Przewodniczący Prawa i Sprawiedliwości podkreślał, że uczestnicy spotkania chcą nie tylko dojść do władzy. Zależy im na zrealizowaniu planu przebudowy Polski, tak, by mogła wykorzystać swoje możliwości. Jak tłumaczył, prawica chce, by nasz kraj pokazał, że jest mocnym podmiotem w tej części Europy i dobrym przykładem dla innych. "Że jest nas coraz więcej, a nie mniej, że się rozwijamy, a nie zwijamy."- podkreślał Jarosław Kaczyński. Uczestnicy konwencji odpowiedzieli brawami i okrzykami "Jarosław."

Wcześniej przemawiali między innymi Jarosław Kurski oraz szef NSZZ Solidarność Piotr Duda. Na Konwencję zaproszono różne ugrupowania prawicowe oraz organizacje pozaparlamentarne, takie jak kluby "Gazety Polskiej".
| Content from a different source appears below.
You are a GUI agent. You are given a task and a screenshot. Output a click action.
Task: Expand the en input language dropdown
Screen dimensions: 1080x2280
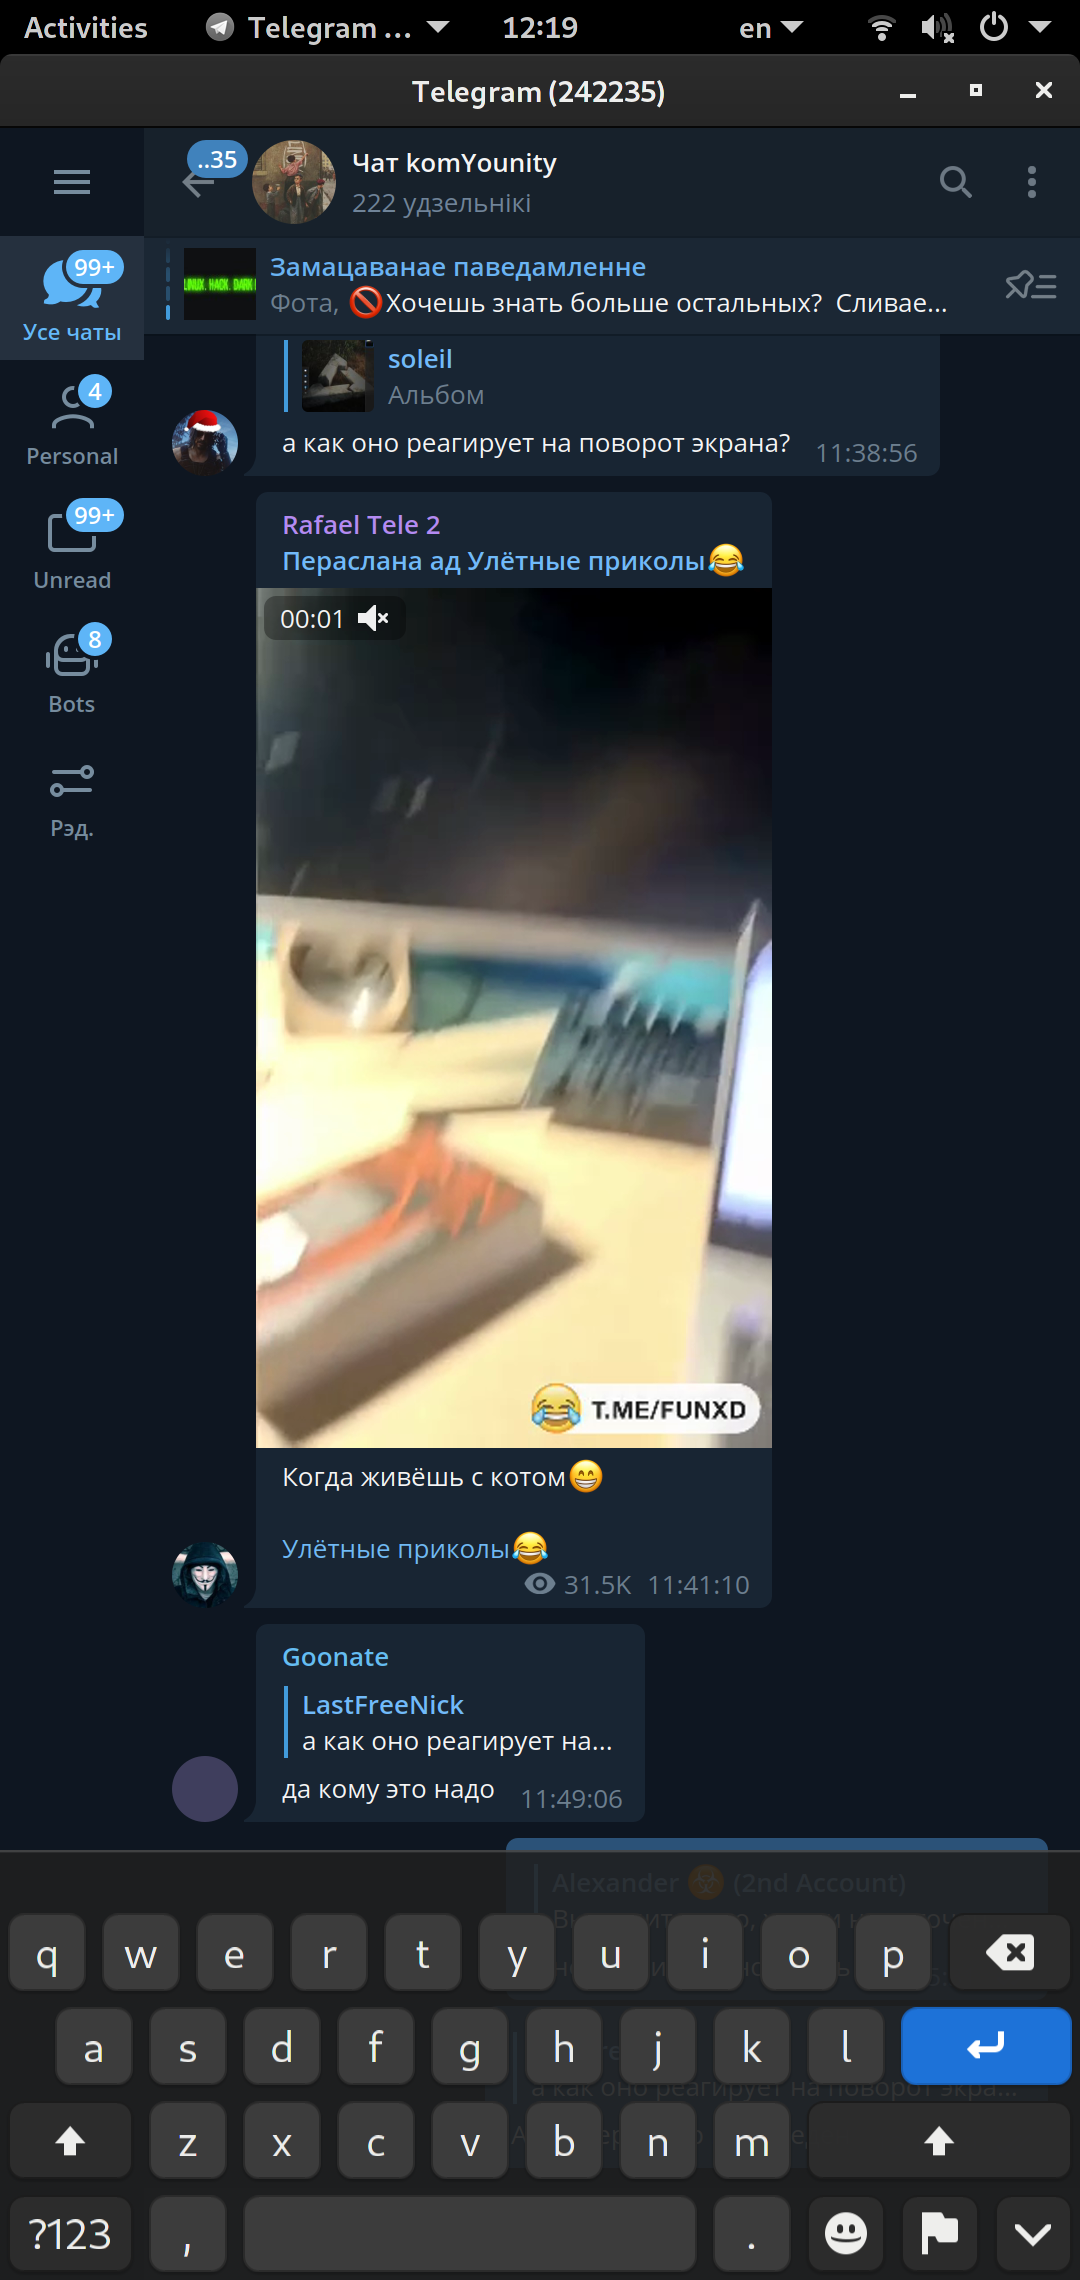[771, 28]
Na Konwencji zabrakło liderów Solidarnej Polski i Polski Razem - Zbigniewa Ziobry i Jarosława Gowina. Obydwaj utworzyli wczoraj wspólny dla obu partii klub parlamentarny, który nosi nazwę Sprawiedliwa Polska. Przed południem, na konferencji prasowej Jarosław Gowin powiedział, że afera taśmowa ujawniła skalę skorumpowania i upartyjnienia państwa. Jego zdaniem, z tego kryzysu Polskę może wyrwać tylko obóz polskiej prawicy. "W obliczu tego kryzysu chcemy dać dobry przykład, chcemy dowieść, że polska prawica potrafi ze sobą współpracować" - mówił Jarosław Gowin. Dodał, że rozmowy zjednoczeniowe z PiS toczyły się w dobrej atmosferze i wraz ze Zbigniewem Ziobrą są otwarci na dalsze negocjacje. Zapewnił, że na pewno przeszkodą nie będą kwestie personalne. Solidarna Polska napisała list do uczestników Konwencji Zjednoczeniowej Organizacji i Środowisk Patriotycznych, organizowanej przez PiS. Zawiera on postulaty programowe.

Zbigniew Ziobro powiedział, że powołanie wspólnego klubu parlamentarnego z Polską Razem to dobry krok w kierunku jednoczenia prawicy. Jak mówił, jedność trzeba budować na głosach pół miliona Polaków, którzy oddali na Polskę Razem i Solidarną Polskę głosy w wyborach do Parlamentu Europejskiego.

Zbigniew Ziobro i Jarosław Gowin zadeklarowali, że powstanie nowego klubu parlamentarnego nie oznacza zerwania gotowości do współpracy z Prawem i Sprawiedliwością.

Na Konwencji na SGGW byli obecni pojedynczy przedstawiciele tych partii, między innymi Jacek Kurski, związany z Solidarną Polską, który zapewniał, że pojawił się z delegacją by wyrazić radość z tego co dzieje się po prawej stronie sceny politycznej. Dodał, że deleguje go "serce, a nie partia".

Podobnie mówił wiceprezes Solidarnej Polski Arkadiusz Mularczyk, który zapewniał, że jego udział w spotkaniu jest gestem dobrej woli.

Na Konwencję zaproszono także inne ugrupowania i organizacje pozaparlamentarne, takie jak kluby "Gazety Polskiej". Aula Kryształowa SGGW pęka w szwach, w imprezie uczestniczy kilkaset osób.